Aydin, E., Allen, T. G., De Bastiani, M., Xu, L., Ávila, J., Salvador, M., Van Kerschaver, E., De Wolf, S., Nature Energy 2020.
This study, which took place in Nature Energy, show that a lower bandgap perovskite than needed at standard test conditions is actually beneficial to perovskite/silicon tandem cells in the field.

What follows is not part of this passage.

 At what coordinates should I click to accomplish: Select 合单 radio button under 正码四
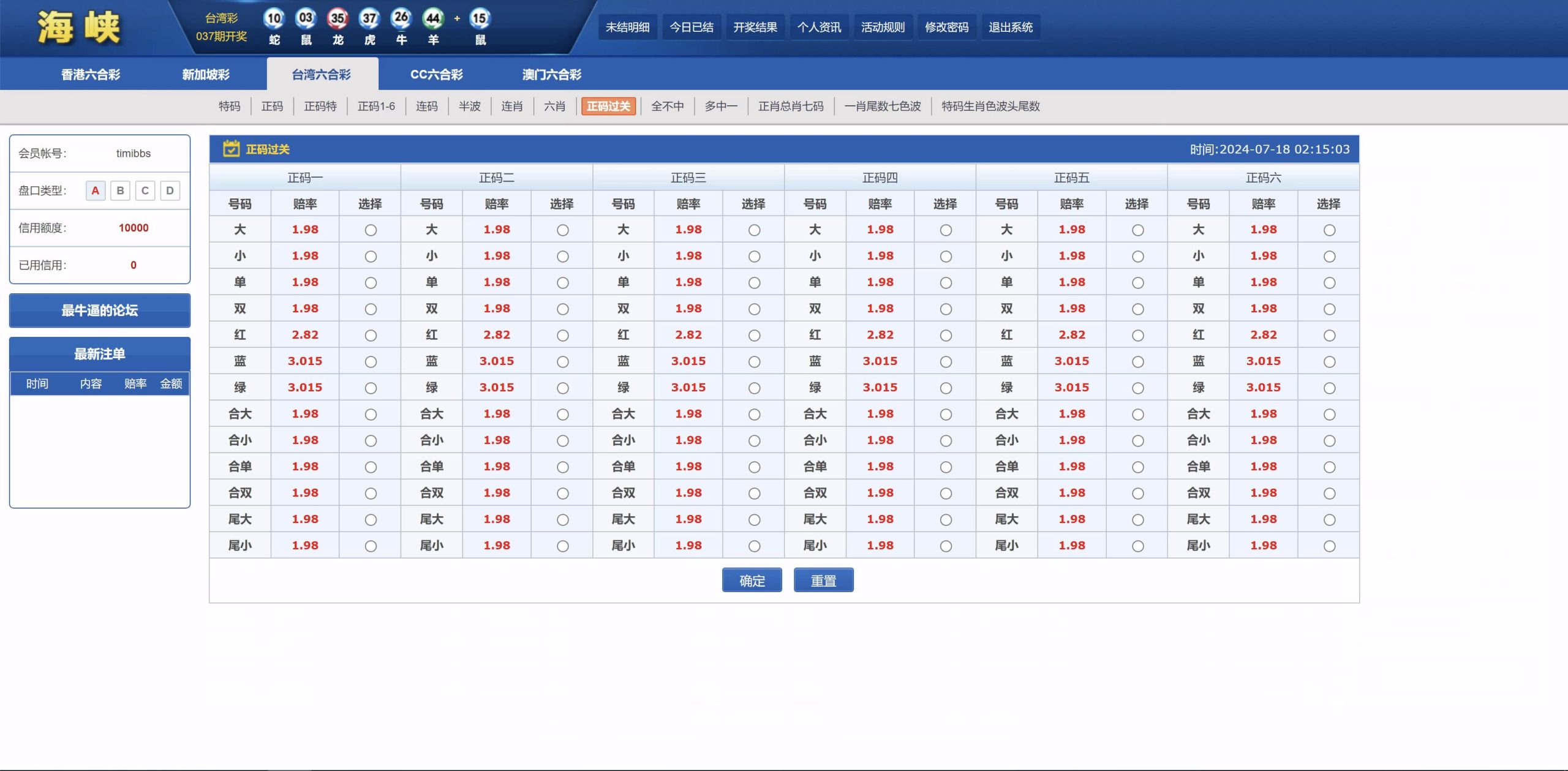point(946,467)
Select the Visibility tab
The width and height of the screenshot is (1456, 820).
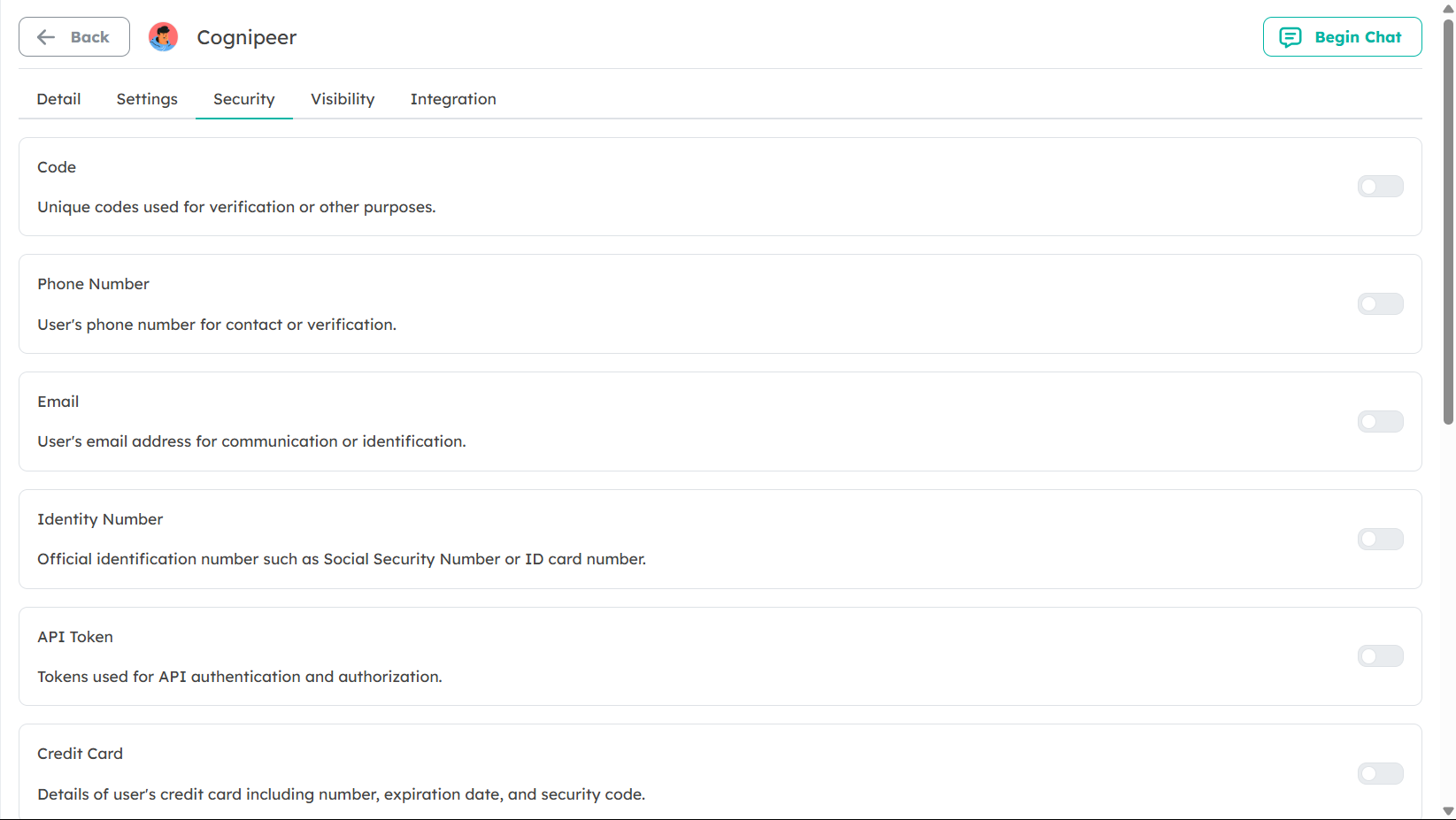tap(343, 99)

Perovskite/silicon tandem solar cells promise power conversion efficiencies beyond the Shockley–Queisser limit of single-junction devices; however, their actual outdoor performance is yet to be investigated. Here we fabricate 25% efficient two-terminal monolithic perovskite/silicon tandem solar cells and test them outdoors in a hot and sunny climate. We find that the temperature dependence of both the silicon and perovskite bandgaps—which follow opposing trends—shifts the devices away from current matching for two-terminal tandems that are optimized at standard test conditions. Consequently, we argue that the optimal perovskite bandgap energy at standard test conditions is <1.68 eV for field performance at operational temperatures greater than 55 °C, which is lower compared with earlier findings. This implies that bromide-lean perovskites with narrower bandgaps at standard test conditions—and therefore better phase stability—hold great promise for the commercialization of perovskite/silicon tandem solar cells.